La República Peruana se funda sobre una sociedad escindida y viciada por las diferencias más superficiales. El racismo es un dispositivo ideológico que estructura a la sociedad colonial. La estratificación social reproduce la ideología racista cerniendo a la sociedad por el tipo de pigmentación que presenta la piel de los individuos que forman parte del cuerpo social y asigna una función social a cada tipo de piel pigmentada. La sociedad de amos y siervos, que se resiste al derrumbamiento, no cede ante la acometida de la sociedad de ciudadanos libres, autónomos y deliberantes. Pese a toda su prédica igualitarista, el republicanismo no logra desarraigarlo: el racismo pervive aun en nuestros días. La discriminación, la exclusión y la segregación racial se siguen practicando hoy en día con pasmosa estolidez. La COVID-19 se suma a este y otros males ya existentes.
Larga es la historia sobre cómo la República favoreció la profundización de la escisión social y, con ello, de la brecha de desigualdad y la seguidilla de sus males y efectos nocivos. En el discurso “Propaganda i ataque” (1888), Manuel González Prada expresa la desazón que sienten los peruanos a finales del siglo XIX: diagnostica que el Perú es un “organismo enfermo” y señala, además, una causa de la enfermedad: el historicismo y su naturalización de la desigualdad, que él llama el “virus teolójico” de que está infecta la nación peruana. Espeler el "virus teolójico" implica un grandioso desafío sacar al Perú de ese estado de enfermedad.

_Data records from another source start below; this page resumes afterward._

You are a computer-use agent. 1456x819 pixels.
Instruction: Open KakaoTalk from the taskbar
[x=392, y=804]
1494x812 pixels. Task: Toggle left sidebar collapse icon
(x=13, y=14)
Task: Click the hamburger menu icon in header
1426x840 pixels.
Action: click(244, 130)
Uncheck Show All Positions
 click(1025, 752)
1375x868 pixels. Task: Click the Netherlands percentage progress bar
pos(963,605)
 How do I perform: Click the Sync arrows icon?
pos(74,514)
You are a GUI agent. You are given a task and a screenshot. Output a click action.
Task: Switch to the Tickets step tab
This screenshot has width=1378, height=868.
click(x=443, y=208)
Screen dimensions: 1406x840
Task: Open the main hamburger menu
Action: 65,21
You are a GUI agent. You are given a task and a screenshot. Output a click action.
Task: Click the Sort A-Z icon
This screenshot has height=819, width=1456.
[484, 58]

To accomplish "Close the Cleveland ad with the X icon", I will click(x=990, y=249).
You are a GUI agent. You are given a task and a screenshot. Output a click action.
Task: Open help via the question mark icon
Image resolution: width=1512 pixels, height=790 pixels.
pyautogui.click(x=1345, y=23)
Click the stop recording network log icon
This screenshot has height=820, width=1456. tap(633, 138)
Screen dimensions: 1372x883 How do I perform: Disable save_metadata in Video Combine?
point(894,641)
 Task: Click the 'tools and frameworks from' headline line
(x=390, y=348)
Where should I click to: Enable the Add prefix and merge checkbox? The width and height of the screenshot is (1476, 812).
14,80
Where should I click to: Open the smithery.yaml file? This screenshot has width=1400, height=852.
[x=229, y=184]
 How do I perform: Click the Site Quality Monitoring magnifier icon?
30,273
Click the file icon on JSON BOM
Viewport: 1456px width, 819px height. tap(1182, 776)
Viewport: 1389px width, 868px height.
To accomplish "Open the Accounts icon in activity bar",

Disueltos los estamentos queda la pluralidad cultural, la diversidad idiomática y la riqueza humana. Para Rousseau, una sociedad desigual padece de estrés continuo: cuando la carencia de los más necesitados contrasta con la abundancia de los que más tienen, razona el filósofo, entonces la sociedad se halla escindida, rota por dentro, fragmentada y fraccionada. El diálogo es vía de integración ¿Es posible una sociedad sin conflicto? ¿Y cómo sería esta sociedad? No, por cierto, de tal naturaleza que anule por completo el conflicto y lo imposibilite de surgir de las concomitancias cotidianas de la vida social y política. Para el filósofo, una sociedad igualitaria practica la gestión preventiva de los conflictos sociales y canaliza las energías humanas hacia fines más nobles, altruistas y solidarios a través de las vías más razonables del diálogo, que facilita el reconocimiento, la cooperación mutua, el trabajo compartido y la reciprocidad.